Sem citar o nome de Jair Bolsonaro e de seu ministro Paulo Guedes, o grupo afirma posições que vão à contramão do que tem apregoado o presidente, tais como a necessidade urgente de uma vacinação em massa, o apoio do governo central às medidas de isolamento e o incentivo ao uso de máscaras. Alertam, ainda, que é falso o dilema entre a vida e a manutenção dos empregos. Citando diversas pesquisas, disseram que a economia se comportou melhor justamente nos países que mais adotaram medidas de isolamento.
Muito mais importante do que o conteúdo da carta – que não é novidade para ninguém com o mínimo de bom senso – é seu poder simbólico. Depois de um ano de pandemia descontrolada, depois de reiteradas falhas na condução da crise por parte do governo, o mercado financeiro, que sempre esteve ao lado, ou pelo menos condescendente com Bolsonaro, resolveu se posicionar. A postura evidencia uma quebra de confiança na capacidade de superar a crise. Mais do que isso, mostra que o mercado começa a temer os prejuízos causados por ela.
O aumento da desconfiança na capacidade de enfrentamento da crise extrapola a Faria Lima. As últimas pesquisas de opinião têm mostrado quedas acentuadas na avaliação e cada vez mais entidades de peso como Conferência Nacional dos Bispos do Brasil (CNBB) e Ordem dos Advogados do Brasil (OAB) se posicionam contra o presidente. Ele, atônito, diante de tudo isso parece estar se derretendo.
Apesar do derretimento de sua imagem, Bolsonaro continua firme em sua cadeira presidencial. A despeito dos inúmeros pedidos de impeachment que têm chegado ao congresso, os parlamentares não dão qualquer sinal de que querem levar adiante o processo para afastar o mandatário. É assustadora a inércia do congresso diante de tamanha irresponsabilidade com a saúde do povo brasileiro. Assustadora porque morrem mais de duas mil pessoas por dia em média. Porque está faltando leito, oxigênio e, agora, medicamentos usados para intubação. É asfixiante, angustiante pensar que a compra desses medicamentos foi cancelada pelo ministério da saúde em agosto do ano passado.
Até quando os deputados e senadores serão coniventes com isso? Se até o mercado financeiro já se posicionou, por que o Congresso não se move? Infelizmente, existe uma resposta bem pragmática para essas perguntas: Ficarão inertes enquanto o governo os estiver inundando de emendas parlamentares.

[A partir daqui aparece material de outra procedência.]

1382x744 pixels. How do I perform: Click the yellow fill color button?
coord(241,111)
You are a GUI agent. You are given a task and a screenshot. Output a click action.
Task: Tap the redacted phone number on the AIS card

Em 2020, o governo Bolsonaro mais que dobrou os valores pagos em emendas. Foram R$ 17,4 bilhões de janeiro a outubro. No mesmo período do ano anterior, foram R$ 7,7 bilhões. Com tantos recursos disponíveis para atender suas bases eleitorais, os deputados e senadores, sobretudo, os do chamado centrão, que o apoiam, fecham os olhos para tragédia que vivemos diariamente. Se calam diante das fanfarronices do presidente e sua trupe. Eles não percebem, entretanto, que essa crise pesará sobre todos. Sobre eles também. Um eleitor fragilizado economicamente tende a desejar mudança na política e isso se reflete também nos cargos proporcionais, como os de deputados.
A exemplo do que fizeram os Faria Limers, os deputados do centrão precisam se posicionar. Precisam agir para frear o negacionismo do presidente que transformou o País em epicentro mundial da pandemia e que não gosta de ser chamado de genocida.